Two estimands, only one of which matters
The naive A/B isn’t merely noisy — it’s answering the wrong question. It estimates the conditional effect on a treated rider holding supply at the mixed-arm operating point (≈ 0.025), which lines up with the +0.0245 we observe. But the launch decision depends on the equilibrium effect: treatment for everyone vs. control for everyone, which is +0.008, because in an all-treatment world supply is more depleted than in the mixed world. The two estimands diverge whenever supply is finite.

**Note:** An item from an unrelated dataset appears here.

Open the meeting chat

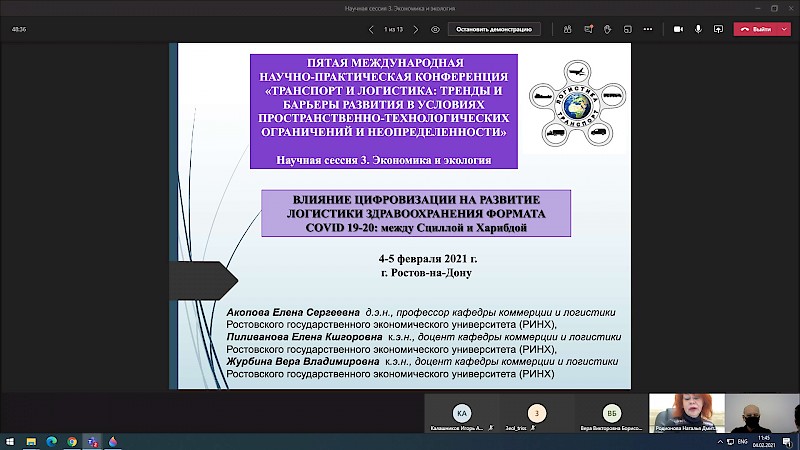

Window-length bias-variance tradeoff

| W (min) | Bias | Std | RMSE |
|---|---|---|---|
| 5 | +0.00880 | 0.00196 | 0.00902 |
| 30 | +0.00243 | 0.00163 | 0.00292 |
| 120 | +0.00085 | 0.00164 | 0.00184 |
| 240 | +0.00057 | 0.00190 | 0.00199 |
Bias decays roughly geometrically in W; variance is roughly flat at this horizon. RMSE-optimal W ≈ 8× mean trip duration — that’s a generalizable heuristic, but the lesson is don’t import a fixed W from another company. Re-derive it at your own operating point.
Carryover diagnostic

Within each window I bin riders by position from window-start and compare conversion rates across the four (this_arm, prev_arm) regimes. Control windows that follow a treatment window have depressed conversion in the early bins — drivers are still busy from the prior treatment regime. The signal is small (~0.4pp) but consistent.
Variance estimation
For W = 30 on 30 simulated days (1,440 windows, 216k riders), three SE estimators agree closely — naive per-rider, cluster-robust by window, and a 2,000-rep block bootstrap. The within-window dependence is weak enough at this λ that cluster-robust ≈ i.i.d., but I implemented all three so the diagnostic exists.

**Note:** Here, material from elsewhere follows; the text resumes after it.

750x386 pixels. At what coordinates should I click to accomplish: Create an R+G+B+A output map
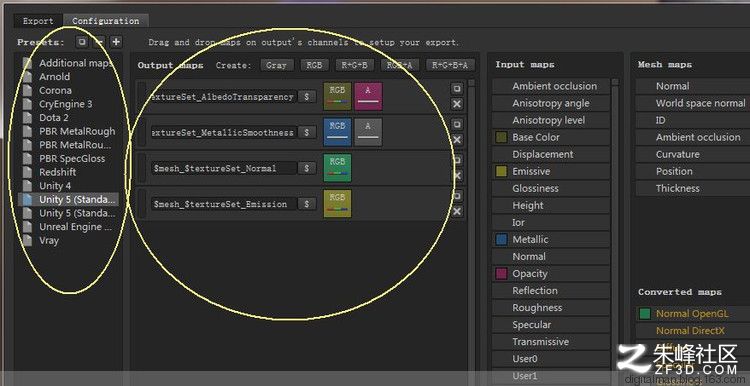(450, 65)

Power analysis: the practical cost of doing this honestly
Because the equilibrium τ is small (+0.008), even the right-design experiment is power-constrained. With switchback SE ≈ 0.0019 at W = 120, the 80%-power MDE at α = 0.05 is roughly 2.8 × SE ≈ 0.0053. The true effect sits just above the MDE — a 30-day switchback would detect it but with limited margin. A practitioner should plan for 6–8 weeks to shrink the SE further. Naive power calculations using the per-rider effect would tell you a few days suffices. They’d be wrong.
Sign-flip symmetry
If contamination is the real cause, flipping the sign of τ should flip the sign of the bias. It does:
| τ parameter | Equilibrium τ | Naive bias | Switchback bias |
|---|---|---|---|
| +0.030 | +0.0075 | +0.0167 | +0.0009 |
| −0.030 | −0.0114 | −0.0148 | −0.0002 |
The asymmetry in equilibrium τ is itself interesting — a price increase produces a larger-magnitude equilibrium effect than a comparable price decrease, because freed-up supply partially offsets a lift but reinforces a depression. Marketplaces amplify negative effects and damp positive ones.
Supply-scaling sanity check

The contamination bias vanishes as N → ∞. Confirms the mechanism is supply-side, not anything else.
Stack
- Discrete-event simulator (event-driven, not time-stepped) —
numpy,scipy,statsmodels - Cluster-robust SEs by window, block bootstrap on dependent data
- Phases: zero-effect validation → main A/B vs. switchback Monte Carlo → variance + carryover → window sweep → figures
- End-to-end runtime ≈ 6 minutes single-core
What it demonstrates
- Identifying bias from interference / SUTVA violation
- Implementing a real production technique used at every marketplace company
- Bias-variance tradeoffs in experimental design under dependent data
- Reading a result honestly: the naive A/B isn’t “noisy,” it’s answering a different question
References
- Bojinov, Simchi-Levi & Shephard (2023), Design and Analysis of Switchback Experiments, Management Science.
- DoorDash engineering blog, Switchback Tests and Randomized Experimentation Under Network Effects.